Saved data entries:
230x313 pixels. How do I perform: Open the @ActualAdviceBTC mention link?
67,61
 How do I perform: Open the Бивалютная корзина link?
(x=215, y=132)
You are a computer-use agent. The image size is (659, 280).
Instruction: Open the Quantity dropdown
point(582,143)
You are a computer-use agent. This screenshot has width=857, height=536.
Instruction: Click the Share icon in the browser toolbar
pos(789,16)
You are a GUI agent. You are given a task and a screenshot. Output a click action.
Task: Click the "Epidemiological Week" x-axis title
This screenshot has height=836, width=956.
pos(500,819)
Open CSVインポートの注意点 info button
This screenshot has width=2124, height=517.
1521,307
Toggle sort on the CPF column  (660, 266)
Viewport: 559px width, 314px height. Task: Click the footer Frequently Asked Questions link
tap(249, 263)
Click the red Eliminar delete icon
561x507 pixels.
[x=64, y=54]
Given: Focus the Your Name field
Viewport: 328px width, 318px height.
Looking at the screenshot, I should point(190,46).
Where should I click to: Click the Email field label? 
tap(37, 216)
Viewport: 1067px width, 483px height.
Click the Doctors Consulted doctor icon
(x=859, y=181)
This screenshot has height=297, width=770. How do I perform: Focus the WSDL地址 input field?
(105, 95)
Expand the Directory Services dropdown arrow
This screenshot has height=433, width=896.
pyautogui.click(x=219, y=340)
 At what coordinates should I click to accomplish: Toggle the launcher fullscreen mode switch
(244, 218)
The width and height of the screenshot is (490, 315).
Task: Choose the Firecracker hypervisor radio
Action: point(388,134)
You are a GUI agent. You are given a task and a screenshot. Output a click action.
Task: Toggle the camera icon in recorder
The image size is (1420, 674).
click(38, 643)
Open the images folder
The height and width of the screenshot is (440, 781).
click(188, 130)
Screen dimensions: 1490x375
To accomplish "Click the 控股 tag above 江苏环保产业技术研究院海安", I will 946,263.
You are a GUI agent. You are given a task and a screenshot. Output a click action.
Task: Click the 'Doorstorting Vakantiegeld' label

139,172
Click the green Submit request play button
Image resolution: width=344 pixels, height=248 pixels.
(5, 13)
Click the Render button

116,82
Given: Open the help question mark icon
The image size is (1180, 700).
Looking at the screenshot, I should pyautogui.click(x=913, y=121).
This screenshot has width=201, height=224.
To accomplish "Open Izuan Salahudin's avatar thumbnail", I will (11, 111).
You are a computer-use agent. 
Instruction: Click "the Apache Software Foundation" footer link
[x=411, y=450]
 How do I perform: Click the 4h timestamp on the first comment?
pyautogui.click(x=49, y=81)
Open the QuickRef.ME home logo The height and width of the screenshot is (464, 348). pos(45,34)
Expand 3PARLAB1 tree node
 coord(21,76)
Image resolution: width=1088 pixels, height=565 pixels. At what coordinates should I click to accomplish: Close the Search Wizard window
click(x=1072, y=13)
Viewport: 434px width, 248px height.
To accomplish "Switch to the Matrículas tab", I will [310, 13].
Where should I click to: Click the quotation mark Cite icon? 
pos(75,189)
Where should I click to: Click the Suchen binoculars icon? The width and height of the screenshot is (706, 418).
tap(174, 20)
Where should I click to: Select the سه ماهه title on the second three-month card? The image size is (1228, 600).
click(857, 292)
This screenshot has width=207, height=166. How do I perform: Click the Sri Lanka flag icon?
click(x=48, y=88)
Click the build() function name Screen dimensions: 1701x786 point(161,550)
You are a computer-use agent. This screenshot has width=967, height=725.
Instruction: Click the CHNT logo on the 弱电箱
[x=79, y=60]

*BRIEF:* Wherever the string "will" appears in the records above, copy the line it sits in.

*OUTPUT FOR THIS TASK:*
To accomplish "Click the 控股 tag above 江苏环保产业技术研究院海安", I will 946,263.
To accomplish "Open Izuan Salahudin's avatar thumbnail", I will (11, 111).
To accomplish "Switch to the Matrículas tab", I will [310, 13].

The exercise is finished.